In a media-saturated world, men are exposed to as many images and body expectations as women. However, while it does promote certain expectations, social media isn’t the only reason why people develop eating disorders. Eating disorders are often mistakenly seen as a vanity illness, fuelled entirely by appearances, when in fact there can be many causes. Risk factors include mental health issues, genetic factors, (eating disorders are also inherited), and socio-cultural reasons, such as trauma or bullying. Usually, a combination of genetic vulnerability and environmental stress are behind eating disorders.
Another issue is that eating disorders may present differently in boys than they do in girls. Men with eating disorders tend to be older and are more likely to have other psychiatric problems, such as depression and substance abuse. They are also more likely to have previously been overweight and use exercise as a compensatory behaviour, rather than purging. Males are more likely to suffer from muscle dysphoria, which is when they see themselves as less muscular than they are, as opposed to body dysphoria, in which people think they’re fatter than they are. However, not all male eating disorders follow this criteria- some may have more ‘typical’ symptoms- but they are less likely to be diagnosed if they do.
More research needs to be done into male eating disorders, instead of them just being an afterthought of research into women, to produce educational and informative material about them. While education, support, and awareness have improved the issue of male eating disorders, this needs to continue on an international scale. Support for men is now much more accessible but there is still improvement to be made in terms of making it socially acceptable.
While education, support, and awareness have improved the issue of male eating disorders, this needs to continue on an international scale
One way that students can tackle male eating disorders is by creating a wider dialogue around them. Men shouldn’t be excluded from the conversation when it comes to eating disorders and it should be widely acknowledged that many men will suffer from disordered eating in their lifetimes. The idea that eating disorders are feminine or only affects girls needs to be erased- it isn’t just inaccurate but harmful as well. It is essential that students talk to their male friends about mental illnesses and promote the message that it is okay to seek help.
Men shouldn’t be excluded from the conversation when it comes to eating disorders
Samuel Pollen, who suffered from anorexia, advises: “You can never understand what someone else is going through. What matters is that you’re there. What matters is that, when they’ve turned you down a thousand times, you keep asking. Because someday, they may say yes – and you may just save their life.”

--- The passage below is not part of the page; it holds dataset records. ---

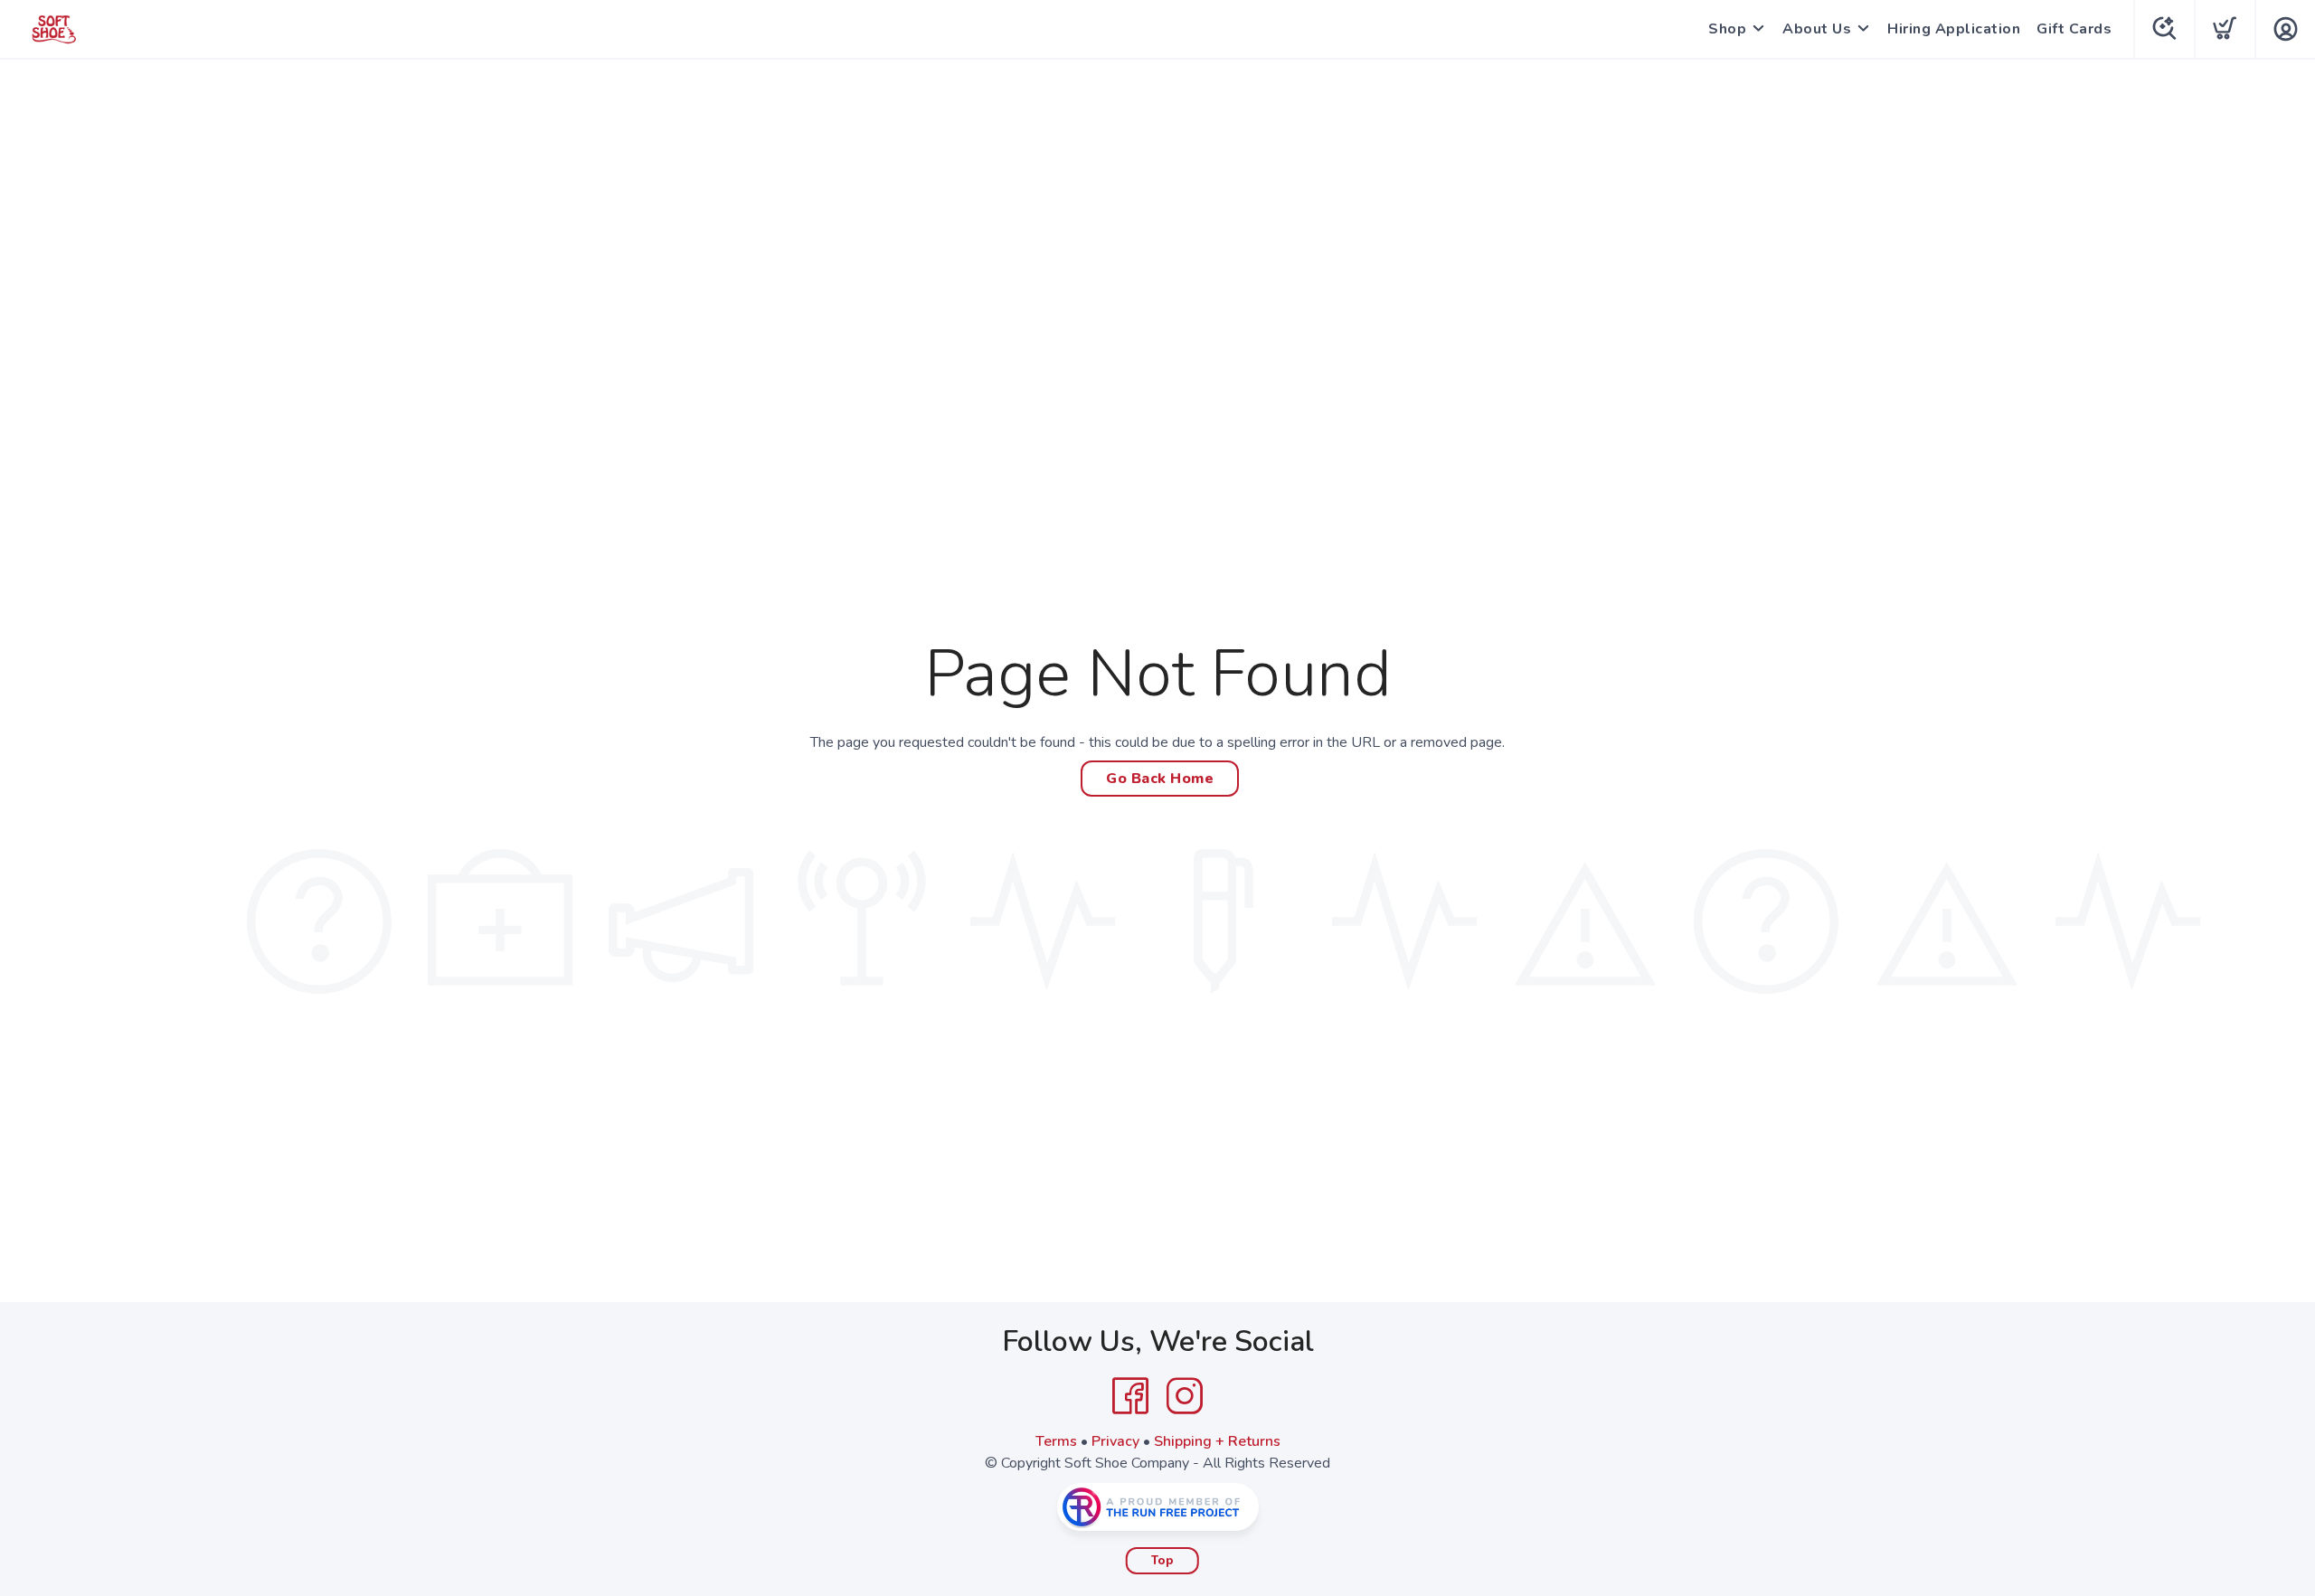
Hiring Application (1953, 29)
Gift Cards (2074, 29)
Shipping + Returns (1217, 1441)
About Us (1816, 29)
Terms (1056, 1441)
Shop (1727, 29)
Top (1162, 1561)
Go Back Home (1160, 779)
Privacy (1115, 1441)
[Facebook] (1130, 1396)
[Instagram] (1185, 1396)
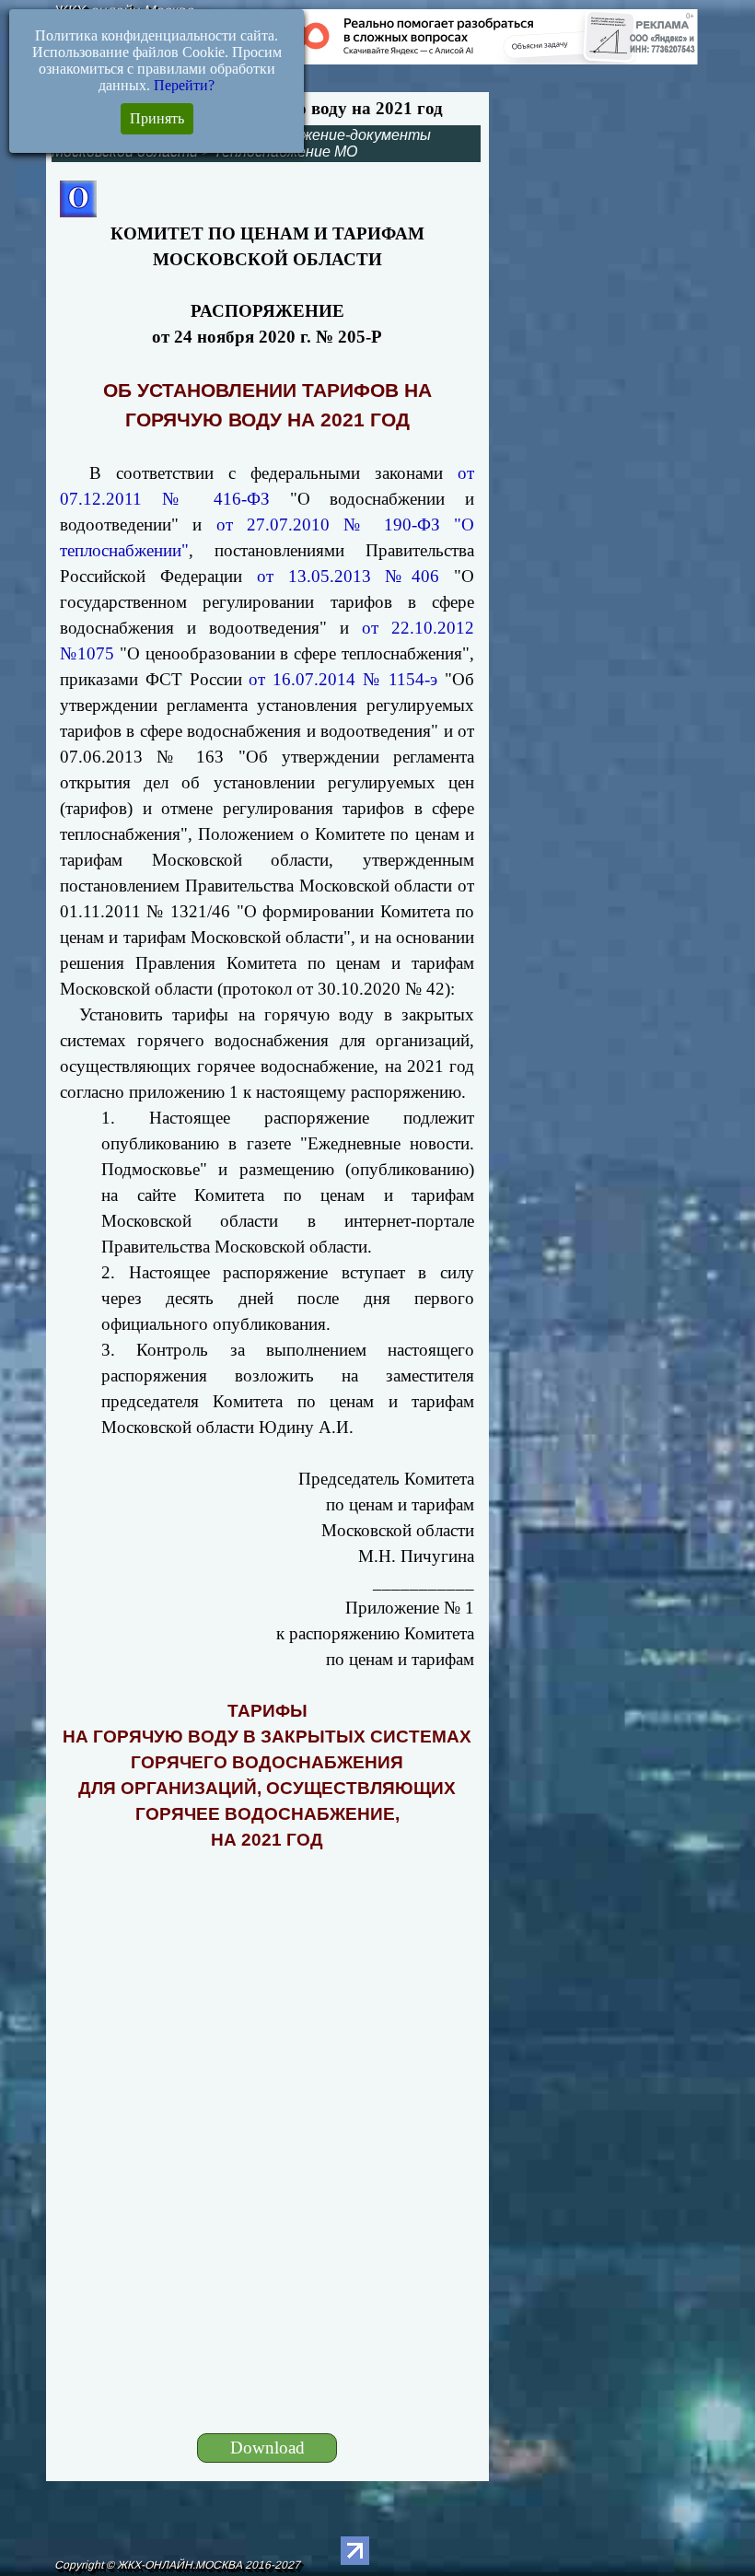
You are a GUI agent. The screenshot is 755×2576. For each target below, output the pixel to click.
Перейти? (184, 85)
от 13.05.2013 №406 (348, 576)
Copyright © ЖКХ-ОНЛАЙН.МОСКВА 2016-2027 (177, 2565)
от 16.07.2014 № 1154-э (343, 679)
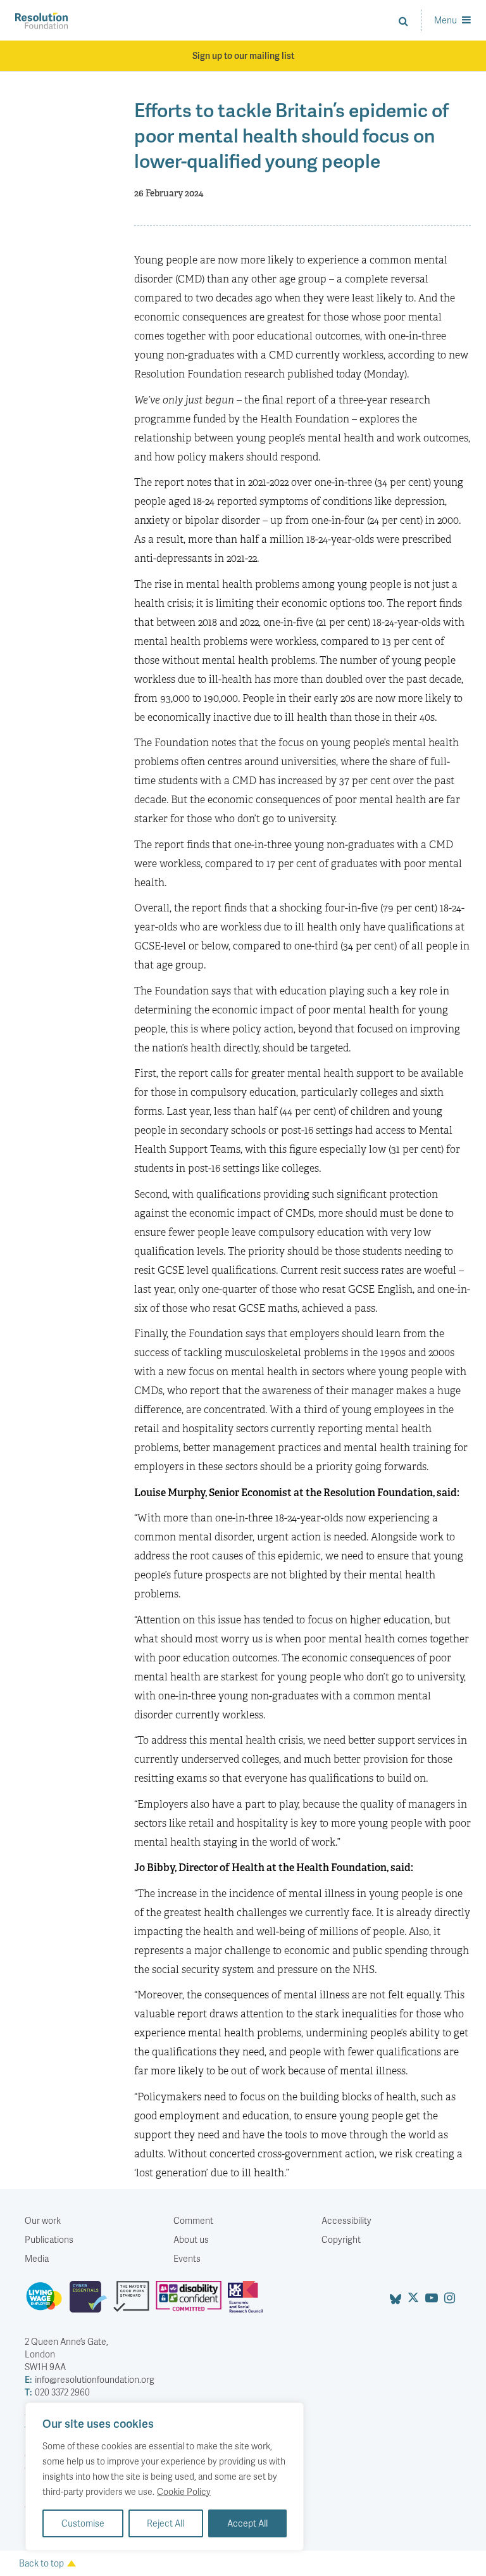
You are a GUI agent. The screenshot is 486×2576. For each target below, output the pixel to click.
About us (191, 2239)
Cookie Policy (184, 2491)
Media (37, 2258)
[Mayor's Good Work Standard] (134, 2302)
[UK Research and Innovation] (248, 2302)
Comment (193, 2220)
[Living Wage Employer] (47, 2302)
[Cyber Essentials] (91, 2302)
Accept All (247, 2523)
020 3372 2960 (57, 2392)
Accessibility (346, 2220)
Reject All (165, 2523)
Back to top (41, 2563)
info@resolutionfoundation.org (89, 2379)
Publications (49, 2239)
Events (187, 2258)
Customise (82, 2523)
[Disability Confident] (192, 2302)
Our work (43, 2220)
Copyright (341, 2239)
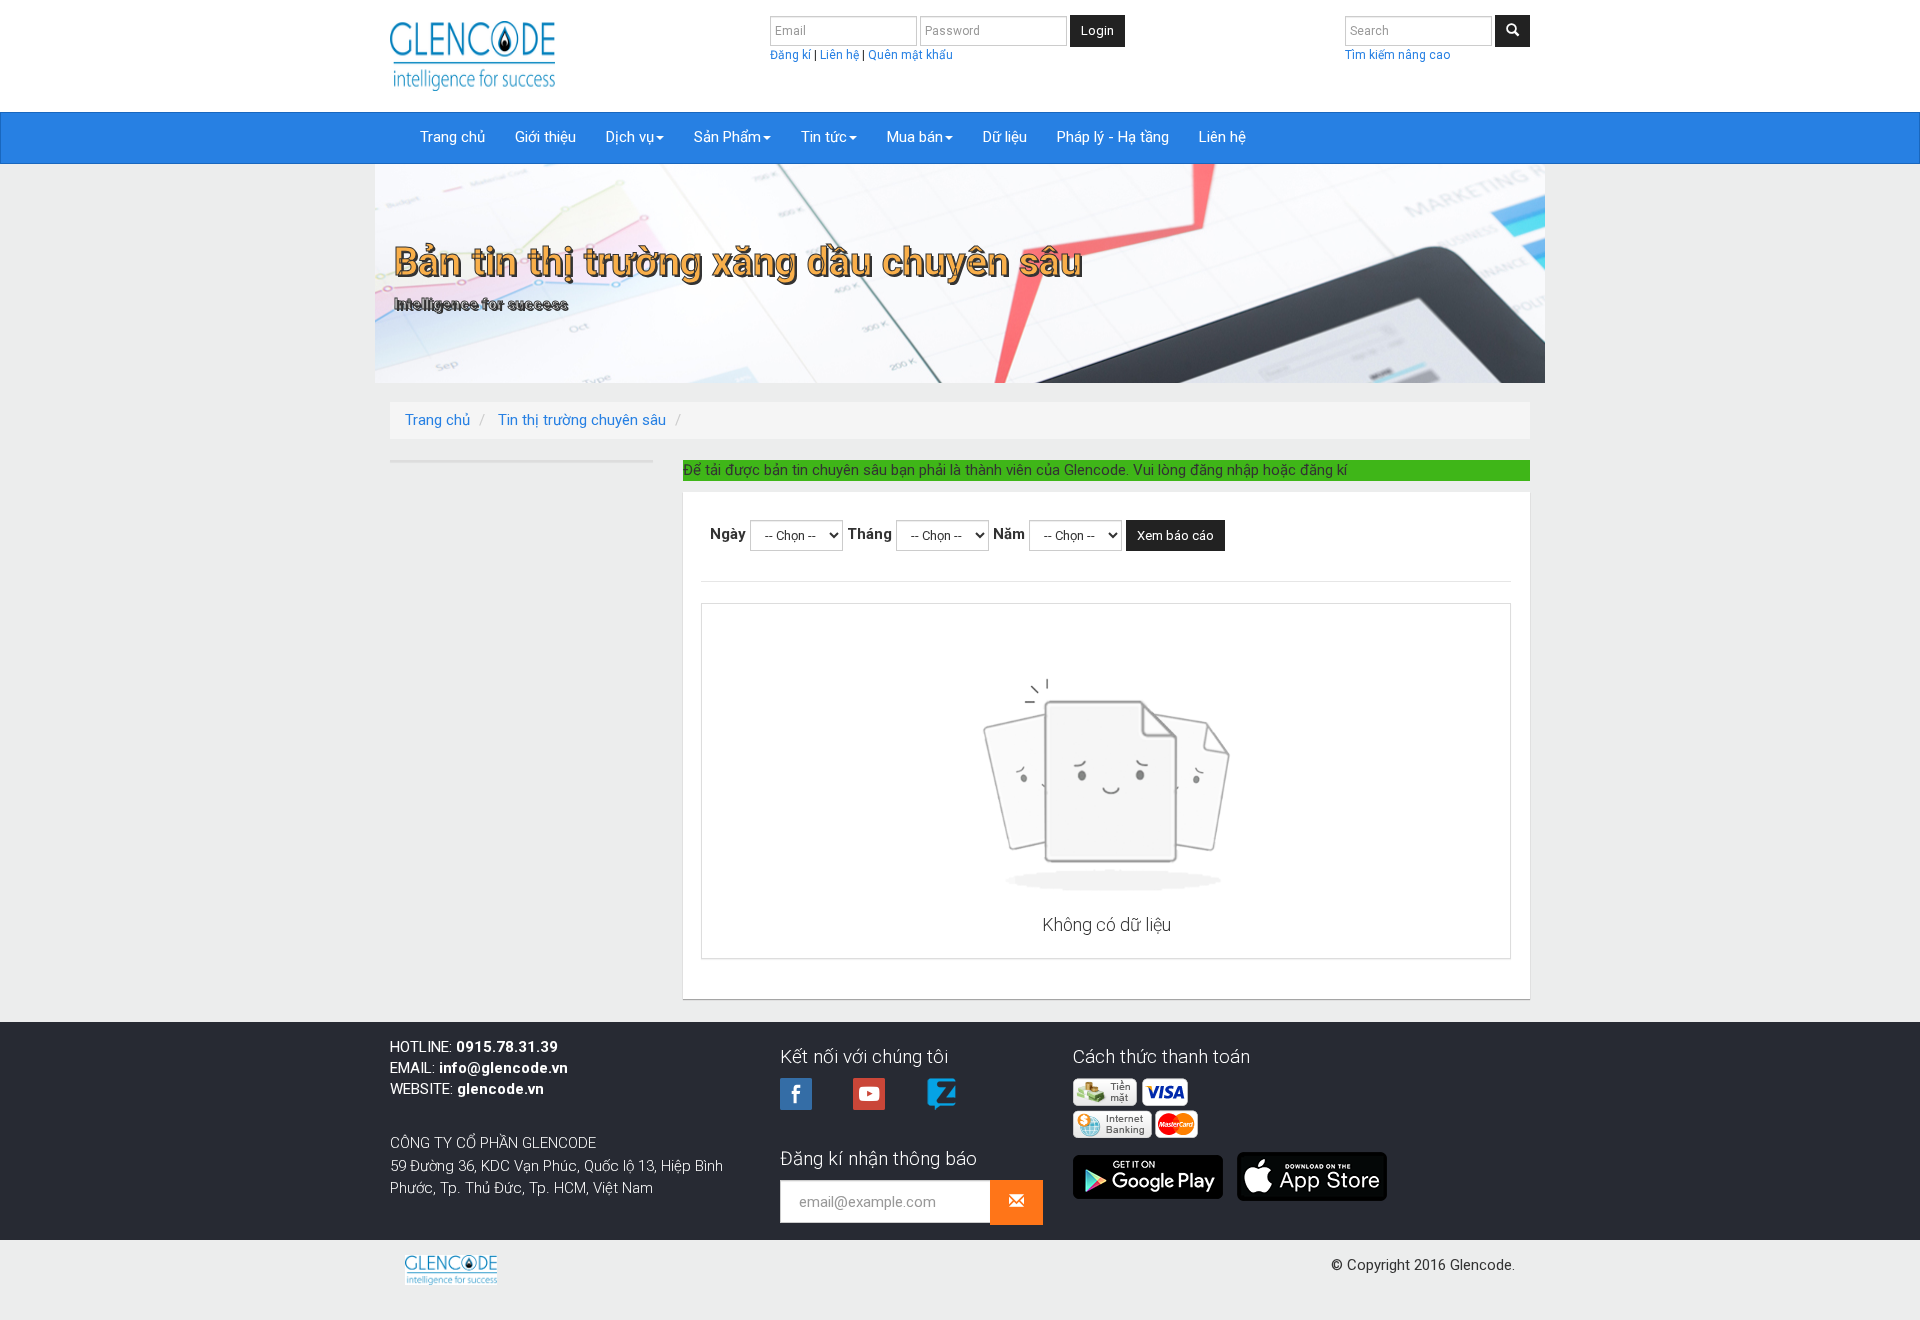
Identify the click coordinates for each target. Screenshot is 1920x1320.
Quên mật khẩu (910, 55)
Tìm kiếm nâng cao (1397, 55)
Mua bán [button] (915, 137)
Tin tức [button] (824, 137)
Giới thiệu (545, 137)
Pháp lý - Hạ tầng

However, the entire burden shouldn’t be shouldered by students alone. Universities themselves need to take a responsibility for raising awareness of male eating disorders and making it clear that wellbeing services will support students who are struggling. Studies have found that early intervention is key with eating disorders, as the longer people suffer from them the more difficult it will be for them to recover.
Universities themselves have a responsibility for raising awareness of male eating disorders
With eating disorders now recognised as the most deadly mental illness, it is important that we don’t allow men to fall victim to this silent killer.